**Exercise description:** Return the records exactly, keeping every line as it is.

*** The input ***

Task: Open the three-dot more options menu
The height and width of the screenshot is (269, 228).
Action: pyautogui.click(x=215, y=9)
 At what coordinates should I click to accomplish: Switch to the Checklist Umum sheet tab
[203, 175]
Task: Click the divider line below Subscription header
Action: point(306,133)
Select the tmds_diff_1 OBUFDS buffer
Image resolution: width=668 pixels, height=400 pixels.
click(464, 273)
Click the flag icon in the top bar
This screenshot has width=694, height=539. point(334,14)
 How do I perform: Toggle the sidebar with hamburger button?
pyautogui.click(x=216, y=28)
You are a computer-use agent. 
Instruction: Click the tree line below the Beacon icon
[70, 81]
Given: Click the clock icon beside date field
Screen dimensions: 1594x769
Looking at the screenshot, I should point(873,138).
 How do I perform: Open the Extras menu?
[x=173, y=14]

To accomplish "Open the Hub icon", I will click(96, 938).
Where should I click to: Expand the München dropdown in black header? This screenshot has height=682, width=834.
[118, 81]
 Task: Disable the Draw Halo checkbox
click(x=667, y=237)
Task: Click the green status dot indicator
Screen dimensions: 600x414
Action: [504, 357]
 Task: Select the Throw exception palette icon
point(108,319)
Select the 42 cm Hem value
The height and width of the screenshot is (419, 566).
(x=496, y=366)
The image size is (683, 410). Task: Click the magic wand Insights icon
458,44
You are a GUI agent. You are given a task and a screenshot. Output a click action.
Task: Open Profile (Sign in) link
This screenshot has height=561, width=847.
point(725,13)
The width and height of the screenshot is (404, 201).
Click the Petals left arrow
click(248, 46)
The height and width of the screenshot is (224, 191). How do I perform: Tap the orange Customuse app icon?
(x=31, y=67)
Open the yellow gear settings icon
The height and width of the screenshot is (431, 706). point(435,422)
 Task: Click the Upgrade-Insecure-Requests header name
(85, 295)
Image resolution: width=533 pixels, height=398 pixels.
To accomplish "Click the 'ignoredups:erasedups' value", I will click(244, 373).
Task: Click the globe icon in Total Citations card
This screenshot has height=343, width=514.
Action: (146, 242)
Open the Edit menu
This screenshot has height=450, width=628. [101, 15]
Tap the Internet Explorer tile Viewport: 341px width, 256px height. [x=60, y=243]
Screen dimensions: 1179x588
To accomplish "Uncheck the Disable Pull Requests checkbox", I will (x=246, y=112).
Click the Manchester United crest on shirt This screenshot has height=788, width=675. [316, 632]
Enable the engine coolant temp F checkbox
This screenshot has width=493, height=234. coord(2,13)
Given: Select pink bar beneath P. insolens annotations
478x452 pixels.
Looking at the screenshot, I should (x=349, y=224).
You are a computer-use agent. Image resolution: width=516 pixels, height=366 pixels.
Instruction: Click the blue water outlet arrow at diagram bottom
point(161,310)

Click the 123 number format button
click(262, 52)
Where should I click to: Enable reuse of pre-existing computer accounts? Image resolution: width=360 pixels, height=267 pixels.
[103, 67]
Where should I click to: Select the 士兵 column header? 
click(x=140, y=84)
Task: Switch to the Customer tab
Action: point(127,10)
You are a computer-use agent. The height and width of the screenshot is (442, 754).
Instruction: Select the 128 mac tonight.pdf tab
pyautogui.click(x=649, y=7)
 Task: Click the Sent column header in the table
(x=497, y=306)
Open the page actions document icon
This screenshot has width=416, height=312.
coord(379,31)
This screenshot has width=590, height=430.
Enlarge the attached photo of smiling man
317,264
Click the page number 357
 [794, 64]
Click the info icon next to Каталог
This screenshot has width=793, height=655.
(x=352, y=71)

***

**Solution to the problem:**
Task: Open the three-dot more options menu
The height and width of the screenshot is (269, 228).
Action: pyautogui.click(x=215, y=9)
 At what coordinates should I click to accomplish: Switch to the Checklist Umum sheet tab
[203, 175]
Task: Click the divider line below Subscription header
Action: point(306,133)
Select the tmds_diff_1 OBUFDS buffer
Image resolution: width=668 pixels, height=400 pixels.
click(464, 273)
Click the flag icon in the top bar
This screenshot has width=694, height=539. point(334,14)
 How do I perform: Toggle the sidebar with hamburger button?
pyautogui.click(x=216, y=28)
You are a computer-use agent. 
Instruction: Click the tree line below the Beacon icon
[70, 81]
Given: Click the clock icon beside date field
Screen dimensions: 1594x769
Looking at the screenshot, I should point(873,138).
 How do I perform: Open the Extras menu?
[x=173, y=14]

To accomplish "Open the Hub icon", I will click(96, 938).
Where should I click to: Expand the München dropdown in black header? This screenshot has height=682, width=834.
[118, 81]
 Task: Disable the Draw Halo checkbox
click(x=667, y=237)
Task: Click the green status dot indicator
Screen dimensions: 600x414
Action: [504, 357]
 Task: Select the Throw exception palette icon
point(108,319)
Select the 42 cm Hem value
The height and width of the screenshot is (419, 566).
(x=496, y=366)
The image size is (683, 410). Task: Click the magic wand Insights icon
458,44
You are a GUI agent. You are given a task and a screenshot. Output a click action.
Task: Open Profile (Sign in) link
This screenshot has height=561, width=847.
point(725,13)
The width and height of the screenshot is (404, 201).
Click the Petals left arrow
click(248, 46)
The height and width of the screenshot is (224, 191). How do I perform: Tap the orange Customuse app icon?
(x=31, y=67)
Open the yellow gear settings icon
The height and width of the screenshot is (431, 706). point(435,422)
 Task: Click the Upgrade-Insecure-Requests header name
(85, 295)
Image resolution: width=533 pixels, height=398 pixels.
To accomplish "Click the 'ignoredups:erasedups' value", I will click(244, 373).
Task: Click the globe icon in Total Citations card
This screenshot has height=343, width=514.
Action: (146, 242)
Open the Edit menu
This screenshot has height=450, width=628. [101, 15]
Tap the Internet Explorer tile Viewport: 341px width, 256px height. [x=60, y=243]
Screen dimensions: 1179x588
To accomplish "Uncheck the Disable Pull Requests checkbox", I will (x=246, y=112).
Click the Manchester United crest on shirt This screenshot has height=788, width=675. [316, 632]
Enable the engine coolant temp F checkbox
This screenshot has width=493, height=234. coord(2,13)
Given: Select pink bar beneath P. insolens annotations
478x452 pixels.
Looking at the screenshot, I should (x=349, y=224).
You are a computer-use agent. Image resolution: width=516 pixels, height=366 pixels.
Instruction: Click the blue water outlet arrow at diagram bottom
point(161,310)

Click the 123 number format button
click(262, 52)
Where should I click to: Enable reuse of pre-existing computer accounts? Image resolution: width=360 pixels, height=267 pixels.
[103, 67]
Where should I click to: Select the 士兵 column header? 
click(x=140, y=84)
Task: Switch to the Customer tab
Action: point(127,10)
You are a computer-use agent. The height and width of the screenshot is (442, 754).
Instruction: Select the 128 mac tonight.pdf tab
pyautogui.click(x=649, y=7)
 Task: Click the Sent column header in the table
(x=497, y=306)
Open the page actions document icon
This screenshot has width=416, height=312.
coord(379,31)
This screenshot has width=590, height=430.
Enlarge the attached photo of smiling man
317,264
Click the page number 357
 [794, 64]
Click the info icon next to Каталог
This screenshot has width=793, height=655.
(x=352, y=71)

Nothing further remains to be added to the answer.